# WORK INSTRUCTION
Continue the blog post about the writer's former job at Service Canada, starting right after its final sentence.

# EXERCISE TEXT
________
Monday 10 December 2012

The Good, The Bad, and The Ugly Jobs

BlogHer Prompt: Monday, December 10, 2012

Do you enjoy your current job (or your last job)?

The job last job I had, that I was working at when I sustained my brain injury, was the best job I have ever had. I loved that job, and I am totally heartbroken to have had to medically retire from it. I worked as a Service Canada employee, helping people fill out their Canada Pension, Employment Insurance, and many other Federal Government paperwork. I found it very satisfying to help people with their personal issues, and their was just enough variety in the clients that I did not find it boring. I know others in my office say it as simple secretarial or computer work, or menial paperwork, but to me, I looked beyond they paper shuffling, and data entry, to the people we helped. Each person I was able to help was satisfying to me. Even if I was not able to give them money in the end (ie if they did not qualify), they would leave my desk understanding why they did not meet the criteria, and most were not upset in the end. I have had a lot of people who I run into in the grocery store or other places since I have been off work, and they tell me how much they miss me at the office: they say I was the only worker there that seemed to care about the clients, and treat them like people, instead of just numbers.
________
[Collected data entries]
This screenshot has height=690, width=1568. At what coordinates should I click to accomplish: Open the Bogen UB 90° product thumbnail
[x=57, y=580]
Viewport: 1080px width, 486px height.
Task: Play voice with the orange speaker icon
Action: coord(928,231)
________
# TASK ANSWER
Most of the jobs I have had in my life I have enjoyed. Even the menial jobs. The ones I did not like were the ones that had major personality conflicts with other coworkers or the management, so that going to work became a social nightmare. The job itself was not the problem: the people at the job were.

I think part of the reason I have enjoyed all my jobs is my outlook on life: I am an optimist. I try to always look at the best in a person or situation. I try not to look for the worst, the faults, the dark and gloomy side of the situation. In fact I will try to see the positive in even the worst situations. For I know that everything has both good and bad aspects, and it is just a matter of what we choose to focus on that shapes our outlook. If we choose to focus on all the negative aspects of life, then our lives will feel that much more negative. I don't just skip looking at the bad parts. I do look at the negatives, I just don't dwell on them, or blow them out of proportion.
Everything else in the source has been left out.